Filmgeschichte:Deutscher Niagara

Filmgeschichte: Wolfgang Jacobsen: Erich Pommer. Produzent zwischen Kunst, Industrie und Unterhaltung. Jüdische Miniaturen 208. Verlag Hentrich & Hentrich, Berlin 2017. 81 Seiten, 8,90 Euro.

Wolfgang Jacobsen: Erich Pommer. Produzent zwischen Kunst, Industrie und Unterhaltung. Jüdische Miniaturen 208. Verlag Hentrich & Hentrich, Berlin 2017. 81 Seiten, 8,90 Euro.

Eine kleine Studie zum großen Filmproduzenten Erich Pommer, der meist im Schatten seiner Regisseure stand. Unter seiner Aufsicht gediehen Werke wie "Das Cabinet des Dr. Caligari" und "Metropolis". Er selbst warnte vor einer deutschen "Niagara-Kopie".

Von Fritz Göttler

"Ein Volk muss wissen, wo sein Niagara liegt." So formulierte es programmatisch Erich Pommer, der große deutsche Produzent, der das Kino von den Zwanzigern an prägte, 1922, in einem Aufsatz in der Zeitschrift Das Tage-Buch. Es ging darum, was deutsches Kino anstreben, sich zutrauen könnte - und das war eben keineswegs der Versuch, das omnipotente Hollywoodkino nachzumachen. Ein Versuch so unsinnig wie der, den Niagara-Fall zu kopieren. Aber: "Die reine Bewunderung, die man in Paris und auch in London für das deutsche Manuskript, die deutsche Regie, das deutsche Schauspieler- und Künstlermaterial hegt, gab uns den Beweis, daß wir, wenn auch auf anderen Gebieten, ebenso Unnachahmliches, Einzigartiges, ja Unübertreffliches haben, wie Amerika in seinem Niagara-Fall."

Es hat seinen Charme, wie hier ein Naturwunder in eins gesetzt wird mit den Produktionsverhältnissen der Kinematographie. Was Pommer selbst zu dieser Unübertrefflichkeit beitrug, skizziert Wolfgang Jacobsen in seinem kleinen Band der "Jüdischen Miniaturen" des Hentrich & Hentrich Verlags. Ein Pommer-Porträt, in dem auch eine Figur aufscheint, die nur selten die regieautorenlastige Filmgeschichtsschreibung interessiert - der Produzent als kreatives Zentrum.

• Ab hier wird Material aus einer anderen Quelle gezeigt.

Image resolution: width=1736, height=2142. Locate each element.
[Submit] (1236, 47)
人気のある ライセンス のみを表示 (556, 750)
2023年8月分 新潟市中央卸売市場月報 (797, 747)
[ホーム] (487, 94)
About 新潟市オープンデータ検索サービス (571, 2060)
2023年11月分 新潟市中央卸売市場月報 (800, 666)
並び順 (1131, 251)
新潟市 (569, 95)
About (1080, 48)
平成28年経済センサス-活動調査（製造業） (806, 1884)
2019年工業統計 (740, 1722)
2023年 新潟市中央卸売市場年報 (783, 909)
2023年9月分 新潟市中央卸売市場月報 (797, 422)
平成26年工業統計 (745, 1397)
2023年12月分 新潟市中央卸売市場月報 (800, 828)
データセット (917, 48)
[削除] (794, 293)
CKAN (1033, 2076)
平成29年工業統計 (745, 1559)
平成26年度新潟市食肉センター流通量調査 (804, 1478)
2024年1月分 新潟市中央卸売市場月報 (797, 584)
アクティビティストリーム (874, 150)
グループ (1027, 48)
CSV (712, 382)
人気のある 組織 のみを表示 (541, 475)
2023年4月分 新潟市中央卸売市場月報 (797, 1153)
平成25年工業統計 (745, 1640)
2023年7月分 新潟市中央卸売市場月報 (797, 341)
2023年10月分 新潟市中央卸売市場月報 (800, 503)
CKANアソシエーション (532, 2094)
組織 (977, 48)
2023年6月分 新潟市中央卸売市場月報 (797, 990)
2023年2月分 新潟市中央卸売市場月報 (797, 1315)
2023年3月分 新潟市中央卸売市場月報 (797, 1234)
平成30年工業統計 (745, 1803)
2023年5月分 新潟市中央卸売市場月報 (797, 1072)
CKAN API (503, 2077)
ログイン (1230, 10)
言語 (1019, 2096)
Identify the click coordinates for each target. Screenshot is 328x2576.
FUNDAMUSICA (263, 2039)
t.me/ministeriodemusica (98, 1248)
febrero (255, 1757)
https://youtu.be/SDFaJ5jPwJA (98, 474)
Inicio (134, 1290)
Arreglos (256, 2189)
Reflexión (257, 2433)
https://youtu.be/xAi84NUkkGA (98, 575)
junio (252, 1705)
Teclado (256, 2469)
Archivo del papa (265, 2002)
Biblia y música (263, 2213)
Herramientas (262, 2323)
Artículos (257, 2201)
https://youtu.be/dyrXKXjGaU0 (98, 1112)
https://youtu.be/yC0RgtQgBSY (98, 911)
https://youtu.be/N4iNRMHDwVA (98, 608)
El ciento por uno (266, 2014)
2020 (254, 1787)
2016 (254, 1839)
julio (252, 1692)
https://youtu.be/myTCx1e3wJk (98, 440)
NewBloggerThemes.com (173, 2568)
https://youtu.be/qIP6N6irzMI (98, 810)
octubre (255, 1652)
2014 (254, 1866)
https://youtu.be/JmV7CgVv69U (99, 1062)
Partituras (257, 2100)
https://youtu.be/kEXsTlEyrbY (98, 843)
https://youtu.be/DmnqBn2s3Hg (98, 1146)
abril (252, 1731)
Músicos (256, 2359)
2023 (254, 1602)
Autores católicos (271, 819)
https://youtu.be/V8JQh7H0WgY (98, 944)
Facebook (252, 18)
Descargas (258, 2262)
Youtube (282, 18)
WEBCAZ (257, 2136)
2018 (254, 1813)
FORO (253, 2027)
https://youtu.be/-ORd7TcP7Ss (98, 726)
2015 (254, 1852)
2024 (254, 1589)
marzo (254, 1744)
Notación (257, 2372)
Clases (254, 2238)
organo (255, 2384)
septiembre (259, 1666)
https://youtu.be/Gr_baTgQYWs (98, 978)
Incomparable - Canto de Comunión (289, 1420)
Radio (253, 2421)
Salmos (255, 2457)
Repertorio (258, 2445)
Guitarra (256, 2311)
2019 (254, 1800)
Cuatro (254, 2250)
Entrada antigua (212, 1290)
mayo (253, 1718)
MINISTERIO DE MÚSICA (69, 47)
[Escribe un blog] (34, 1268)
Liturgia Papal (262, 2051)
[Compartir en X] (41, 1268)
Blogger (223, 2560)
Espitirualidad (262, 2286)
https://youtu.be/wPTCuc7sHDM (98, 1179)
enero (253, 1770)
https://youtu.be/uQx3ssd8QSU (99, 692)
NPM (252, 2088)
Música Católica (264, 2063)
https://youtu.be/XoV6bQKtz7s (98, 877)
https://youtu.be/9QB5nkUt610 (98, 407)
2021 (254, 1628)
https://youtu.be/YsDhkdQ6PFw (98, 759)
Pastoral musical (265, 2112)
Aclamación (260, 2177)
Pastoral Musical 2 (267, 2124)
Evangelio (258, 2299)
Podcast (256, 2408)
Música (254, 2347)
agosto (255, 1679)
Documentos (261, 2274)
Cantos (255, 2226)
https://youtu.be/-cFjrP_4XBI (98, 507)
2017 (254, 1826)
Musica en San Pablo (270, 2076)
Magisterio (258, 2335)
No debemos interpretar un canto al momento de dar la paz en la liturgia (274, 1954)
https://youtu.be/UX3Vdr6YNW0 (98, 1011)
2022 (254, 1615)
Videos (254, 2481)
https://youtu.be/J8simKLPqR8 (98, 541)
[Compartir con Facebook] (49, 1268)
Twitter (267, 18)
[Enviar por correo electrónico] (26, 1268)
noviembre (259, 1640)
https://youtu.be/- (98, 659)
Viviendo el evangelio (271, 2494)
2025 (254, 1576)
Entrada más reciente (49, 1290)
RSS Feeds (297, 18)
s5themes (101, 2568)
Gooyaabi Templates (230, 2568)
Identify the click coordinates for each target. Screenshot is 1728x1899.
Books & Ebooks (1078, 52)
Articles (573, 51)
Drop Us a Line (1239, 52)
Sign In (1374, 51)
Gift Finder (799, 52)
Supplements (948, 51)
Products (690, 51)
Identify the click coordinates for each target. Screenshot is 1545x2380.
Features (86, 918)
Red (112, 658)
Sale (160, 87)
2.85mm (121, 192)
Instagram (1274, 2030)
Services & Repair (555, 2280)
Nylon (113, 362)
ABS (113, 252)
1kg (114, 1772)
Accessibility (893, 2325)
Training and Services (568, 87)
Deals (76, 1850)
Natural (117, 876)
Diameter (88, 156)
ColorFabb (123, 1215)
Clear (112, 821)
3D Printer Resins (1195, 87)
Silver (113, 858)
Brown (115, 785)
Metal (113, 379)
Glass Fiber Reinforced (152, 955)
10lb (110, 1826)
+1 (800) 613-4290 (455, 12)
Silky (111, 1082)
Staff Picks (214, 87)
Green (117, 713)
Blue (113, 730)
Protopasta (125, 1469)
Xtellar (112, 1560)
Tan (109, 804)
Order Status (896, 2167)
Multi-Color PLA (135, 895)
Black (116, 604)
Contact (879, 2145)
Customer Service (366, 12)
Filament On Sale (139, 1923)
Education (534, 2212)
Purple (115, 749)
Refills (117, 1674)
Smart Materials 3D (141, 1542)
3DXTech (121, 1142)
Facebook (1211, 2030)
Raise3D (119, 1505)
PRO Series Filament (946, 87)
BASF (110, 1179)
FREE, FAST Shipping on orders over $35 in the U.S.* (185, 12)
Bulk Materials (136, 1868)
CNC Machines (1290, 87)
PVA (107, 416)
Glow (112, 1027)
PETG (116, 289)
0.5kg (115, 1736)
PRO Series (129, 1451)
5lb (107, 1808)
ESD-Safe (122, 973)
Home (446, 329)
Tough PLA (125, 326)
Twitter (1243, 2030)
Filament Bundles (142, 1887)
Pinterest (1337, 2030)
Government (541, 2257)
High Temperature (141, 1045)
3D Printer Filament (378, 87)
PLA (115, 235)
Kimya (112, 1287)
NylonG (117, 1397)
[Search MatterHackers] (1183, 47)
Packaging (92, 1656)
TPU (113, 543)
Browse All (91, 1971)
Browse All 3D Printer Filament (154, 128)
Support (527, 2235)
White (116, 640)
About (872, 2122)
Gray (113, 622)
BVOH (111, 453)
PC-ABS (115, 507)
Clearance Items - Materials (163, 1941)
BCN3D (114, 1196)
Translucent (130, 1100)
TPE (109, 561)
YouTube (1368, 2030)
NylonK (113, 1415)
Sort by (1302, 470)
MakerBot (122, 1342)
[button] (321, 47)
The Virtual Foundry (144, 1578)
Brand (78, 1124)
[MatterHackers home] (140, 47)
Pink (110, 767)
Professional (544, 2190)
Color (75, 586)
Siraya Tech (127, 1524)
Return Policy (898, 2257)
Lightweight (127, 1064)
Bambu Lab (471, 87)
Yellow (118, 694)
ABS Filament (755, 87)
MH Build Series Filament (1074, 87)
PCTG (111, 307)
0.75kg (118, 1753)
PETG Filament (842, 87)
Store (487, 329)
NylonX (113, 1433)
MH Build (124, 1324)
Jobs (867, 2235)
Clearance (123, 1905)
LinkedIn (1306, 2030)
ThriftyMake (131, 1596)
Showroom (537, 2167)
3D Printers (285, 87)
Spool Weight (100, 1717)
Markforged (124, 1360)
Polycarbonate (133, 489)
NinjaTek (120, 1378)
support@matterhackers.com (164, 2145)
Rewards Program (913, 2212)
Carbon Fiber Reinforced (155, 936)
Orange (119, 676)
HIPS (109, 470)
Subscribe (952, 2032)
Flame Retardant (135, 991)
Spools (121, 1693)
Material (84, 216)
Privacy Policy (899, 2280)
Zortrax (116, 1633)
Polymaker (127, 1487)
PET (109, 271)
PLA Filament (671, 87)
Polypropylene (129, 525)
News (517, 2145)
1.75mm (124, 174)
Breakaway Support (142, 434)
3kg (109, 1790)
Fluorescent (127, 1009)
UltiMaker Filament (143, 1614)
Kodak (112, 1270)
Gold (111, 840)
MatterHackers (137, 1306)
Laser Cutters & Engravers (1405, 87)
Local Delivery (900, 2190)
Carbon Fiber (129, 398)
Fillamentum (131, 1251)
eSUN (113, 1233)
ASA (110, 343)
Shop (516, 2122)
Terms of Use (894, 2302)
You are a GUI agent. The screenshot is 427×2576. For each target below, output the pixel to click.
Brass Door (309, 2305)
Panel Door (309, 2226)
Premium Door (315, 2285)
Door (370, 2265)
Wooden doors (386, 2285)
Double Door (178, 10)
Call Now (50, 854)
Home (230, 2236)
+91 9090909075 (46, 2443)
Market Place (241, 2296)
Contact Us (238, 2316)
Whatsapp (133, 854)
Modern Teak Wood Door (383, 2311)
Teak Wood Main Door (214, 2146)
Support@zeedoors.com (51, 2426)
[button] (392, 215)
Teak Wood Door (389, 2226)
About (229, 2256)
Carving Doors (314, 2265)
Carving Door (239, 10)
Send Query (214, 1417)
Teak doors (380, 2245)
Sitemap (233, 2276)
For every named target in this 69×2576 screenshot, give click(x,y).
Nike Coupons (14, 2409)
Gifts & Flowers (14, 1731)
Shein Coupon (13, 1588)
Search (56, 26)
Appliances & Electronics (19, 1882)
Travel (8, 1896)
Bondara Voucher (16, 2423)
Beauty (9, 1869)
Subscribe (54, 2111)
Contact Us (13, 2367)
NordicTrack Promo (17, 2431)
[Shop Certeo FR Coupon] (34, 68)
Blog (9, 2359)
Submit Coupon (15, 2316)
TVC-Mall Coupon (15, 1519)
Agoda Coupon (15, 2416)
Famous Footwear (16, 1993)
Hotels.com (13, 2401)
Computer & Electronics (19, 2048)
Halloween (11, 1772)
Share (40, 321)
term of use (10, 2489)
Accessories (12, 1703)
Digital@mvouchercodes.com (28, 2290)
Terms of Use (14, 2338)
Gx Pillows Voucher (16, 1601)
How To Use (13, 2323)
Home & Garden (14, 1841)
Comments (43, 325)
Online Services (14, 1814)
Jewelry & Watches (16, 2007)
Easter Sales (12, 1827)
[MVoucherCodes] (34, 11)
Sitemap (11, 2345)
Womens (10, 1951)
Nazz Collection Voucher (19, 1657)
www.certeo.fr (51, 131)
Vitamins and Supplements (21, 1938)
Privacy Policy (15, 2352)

Pommer war mit seiner Decla der Mann hinter Caligari und Mabuse

Das Handwerk hat Pommer in der Frühzeit des Kinos gelernt, in der deutschen Filiale der französischen Eclair, in der Heiratsurkunde firmiert er als "Filmfabrikbesitzer". 1915 wurde die Decla gegründet, die Pommer nach Kriegsende kräftig expandieren ließ. Hier entstand das legendäre "Cabinet des Dr. Caligari", hier schuf Fritz Lang seine frühen Meisterstücke "Der müde Tod", und "Dr. Mabuse, der Spieler". 1921 wurde die Decla von der Ufa einverleibt, Pommer wurde Leiter der Ufa-Produktionen. Sein "Niagara" sollte der zweiteilige Nibelungen-Film werden, dann der gehypte "Metropolis", mit dem die Ufa sich freilich übernahm und zum Sanierungsfall wurde. Pommer wechselte zur amerikanischen Konkurrenz, beim Film "Hotel Imperial", mit Pola Negri, wurde sein Name erstmals im Vorspann genannt. "Der Produzent trat aus dem Hintergrund ins öffentliche Licht." Schon 1927 ging's zurück zur Ufa, Pommer manövrierte sie durch die frühen Tonfilmturbulenzen, mit dem Supererfolg "Der blaue Engel". 1933 entließ die Ufa ihre jüdischen Mitarbeiter, Pommer und seine Frau emigrierten in die USA, über Paris und London, dort tat er sich mit Charles Laughton zusammen, produzierte Hitchcocks "Jamaica Inn".

Nach Kriegsende kam er zur "re-education" zurück, um eine deutsche Filmproduktion wieder auf die Beine zu stellen, in Berlin und München. Hollywood war immer noch Niagara. Pommer gründete die deutsch-amerikanische Intercontinental, deren erster Film war "Nachts auf den Straßen", eine Fernfahrer-Verführungs-Geschichte, der alte Hans Albers und die junge Hildegard Knef. Regie Rudolf Jugert, am Drehbuch schrieb Helmut Käutner mit. Im Vorspann wird der Film ausgewiesen als "ein Eric Pommer Film".